[Stored items]
*-*-*

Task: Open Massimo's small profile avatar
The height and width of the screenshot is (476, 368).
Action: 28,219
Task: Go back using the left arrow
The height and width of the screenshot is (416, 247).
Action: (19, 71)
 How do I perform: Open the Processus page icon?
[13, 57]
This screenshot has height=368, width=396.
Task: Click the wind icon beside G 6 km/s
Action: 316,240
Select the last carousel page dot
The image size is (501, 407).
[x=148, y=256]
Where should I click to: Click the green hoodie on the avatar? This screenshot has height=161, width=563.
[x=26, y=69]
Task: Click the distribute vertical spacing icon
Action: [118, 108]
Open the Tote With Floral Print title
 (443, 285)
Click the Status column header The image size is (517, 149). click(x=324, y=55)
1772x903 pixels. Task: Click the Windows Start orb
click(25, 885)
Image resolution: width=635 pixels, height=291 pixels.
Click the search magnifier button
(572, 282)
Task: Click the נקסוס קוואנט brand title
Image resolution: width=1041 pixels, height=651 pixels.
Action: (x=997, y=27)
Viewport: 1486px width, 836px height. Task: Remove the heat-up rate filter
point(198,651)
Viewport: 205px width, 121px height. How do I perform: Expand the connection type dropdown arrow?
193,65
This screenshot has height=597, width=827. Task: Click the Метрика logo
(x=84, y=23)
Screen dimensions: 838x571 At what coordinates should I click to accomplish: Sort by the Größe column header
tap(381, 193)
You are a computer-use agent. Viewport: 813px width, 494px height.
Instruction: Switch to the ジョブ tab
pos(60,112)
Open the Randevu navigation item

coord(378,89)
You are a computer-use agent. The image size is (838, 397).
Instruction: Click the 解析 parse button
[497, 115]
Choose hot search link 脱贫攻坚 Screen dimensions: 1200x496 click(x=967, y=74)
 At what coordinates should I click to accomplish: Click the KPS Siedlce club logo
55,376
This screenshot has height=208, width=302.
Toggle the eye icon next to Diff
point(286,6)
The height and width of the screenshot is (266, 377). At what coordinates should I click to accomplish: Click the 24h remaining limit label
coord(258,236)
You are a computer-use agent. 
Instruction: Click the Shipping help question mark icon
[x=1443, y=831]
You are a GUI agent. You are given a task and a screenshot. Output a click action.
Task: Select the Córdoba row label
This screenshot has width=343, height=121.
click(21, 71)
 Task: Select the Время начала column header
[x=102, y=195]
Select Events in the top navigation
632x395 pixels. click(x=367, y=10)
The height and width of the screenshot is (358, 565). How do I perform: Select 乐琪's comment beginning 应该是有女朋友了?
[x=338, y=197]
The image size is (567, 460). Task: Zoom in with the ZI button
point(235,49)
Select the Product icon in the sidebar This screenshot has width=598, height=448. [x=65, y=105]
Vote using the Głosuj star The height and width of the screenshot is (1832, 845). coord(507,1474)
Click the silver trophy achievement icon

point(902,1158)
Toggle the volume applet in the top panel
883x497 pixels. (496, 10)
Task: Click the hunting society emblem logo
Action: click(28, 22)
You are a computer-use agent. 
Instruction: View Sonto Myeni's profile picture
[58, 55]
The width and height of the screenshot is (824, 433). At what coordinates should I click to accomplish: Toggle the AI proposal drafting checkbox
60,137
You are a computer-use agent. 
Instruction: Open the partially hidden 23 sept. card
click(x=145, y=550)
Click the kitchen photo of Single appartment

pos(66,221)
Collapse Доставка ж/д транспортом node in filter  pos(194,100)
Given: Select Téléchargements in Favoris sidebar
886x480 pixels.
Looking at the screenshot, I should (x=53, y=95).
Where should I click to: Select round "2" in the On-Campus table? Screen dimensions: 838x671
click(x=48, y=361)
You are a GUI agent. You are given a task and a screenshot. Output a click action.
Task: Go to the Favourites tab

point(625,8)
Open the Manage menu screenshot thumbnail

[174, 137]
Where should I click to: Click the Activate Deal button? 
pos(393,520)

*-*-*

#### Work item:
Each entry above is to be quoted exactly.

#### Task response:
Task: Open Massimo's small profile avatar
The height and width of the screenshot is (476, 368).
Action: 28,219
Task: Go back using the left arrow
The height and width of the screenshot is (416, 247).
Action: (19, 71)
 How do I perform: Open the Processus page icon?
[13, 57]
This screenshot has height=368, width=396.
Task: Click the wind icon beside G 6 km/s
Action: 316,240
Select the last carousel page dot
The image size is (501, 407).
[x=148, y=256]
Where should I click to: Click the green hoodie on the avatar? This screenshot has height=161, width=563.
[x=26, y=69]
Task: Click the distribute vertical spacing icon
Action: [118, 108]
Open the Tote With Floral Print title
 (443, 285)
Click the Status column header The image size is (517, 149). click(x=324, y=55)
1772x903 pixels. Task: Click the Windows Start orb
click(25, 885)
Image resolution: width=635 pixels, height=291 pixels.
Click the search magnifier button
(572, 282)
Task: Click the נקסוס קוואנט brand title
Image resolution: width=1041 pixels, height=651 pixels.
Action: (x=997, y=27)
Viewport: 1486px width, 836px height. Task: Remove the heat-up rate filter
point(198,651)
Viewport: 205px width, 121px height. How do I perform: Expand the connection type dropdown arrow?
193,65
This screenshot has height=597, width=827. Task: Click the Метрика logo
(x=84, y=23)
Screen dimensions: 838x571 At what coordinates should I click to accomplish: Sort by the Größe column header
tap(381, 193)
You are a computer-use agent. Viewport: 813px width, 494px height.
Instruction: Switch to the ジョブ tab
pos(60,112)
Open the Randevu navigation item

coord(378,89)
You are a computer-use agent. The image size is (838, 397).
Instruction: Click the 解析 parse button
[497, 115]
Choose hot search link 脱贫攻坚 Screen dimensions: 1200x496 click(x=967, y=74)
 At what coordinates should I click to accomplish: Click the KPS Siedlce club logo
55,376
This screenshot has height=208, width=302.
Toggle the eye icon next to Diff
point(286,6)
The height and width of the screenshot is (266, 377). At what coordinates should I click to accomplish: Click the 24h remaining limit label
coord(258,236)
You are a computer-use agent. 
Instruction: Click the Shipping help question mark icon
[x=1443, y=831]
You are a GUI agent. You are given a task and a screenshot. Output a click action.
Task: Select the Córdoba row label
This screenshot has width=343, height=121.
click(21, 71)
 Task: Select the Время начала column header
[x=102, y=195]
Select Events in the top navigation
632x395 pixels. click(x=367, y=10)
The height and width of the screenshot is (358, 565). How do I perform: Select 乐琪's comment beginning 应该是有女朋友了?
[x=338, y=197]
The image size is (567, 460). Task: Zoom in with the ZI button
point(235,49)
Select the Product icon in the sidebar This screenshot has width=598, height=448. [x=65, y=105]
Vote using the Głosuj star The height and width of the screenshot is (1832, 845). coord(507,1474)
Click the silver trophy achievement icon

point(902,1158)
Toggle the volume applet in the top panel
883x497 pixels. (496, 10)
Task: Click the hunting society emblem logo
Action: click(28, 22)
You are a computer-use agent. 
Instruction: View Sonto Myeni's profile picture
[58, 55]
The width and height of the screenshot is (824, 433). At what coordinates should I click to accomplish: Toggle the AI proposal drafting checkbox
60,137
You are a computer-use agent. 
Instruction: Open the partially hidden 23 sept. card
click(x=145, y=550)
Click the kitchen photo of Single appartment

pos(66,221)
Collapse Доставка ж/д транспортом node in filter  pos(194,100)
Given: Select Téléchargements in Favoris sidebar
886x480 pixels.
Looking at the screenshot, I should (x=53, y=95).
Where should I click to: Select round "2" in the On-Campus table? Screen dimensions: 838x671
click(x=48, y=361)
You are a GUI agent. You are given a task and a screenshot. Output a click action.
Task: Go to the Favourites tab

point(625,8)
Open the Manage menu screenshot thumbnail

[174, 137]
Where should I click to: Click the Activate Deal button? 
pos(393,520)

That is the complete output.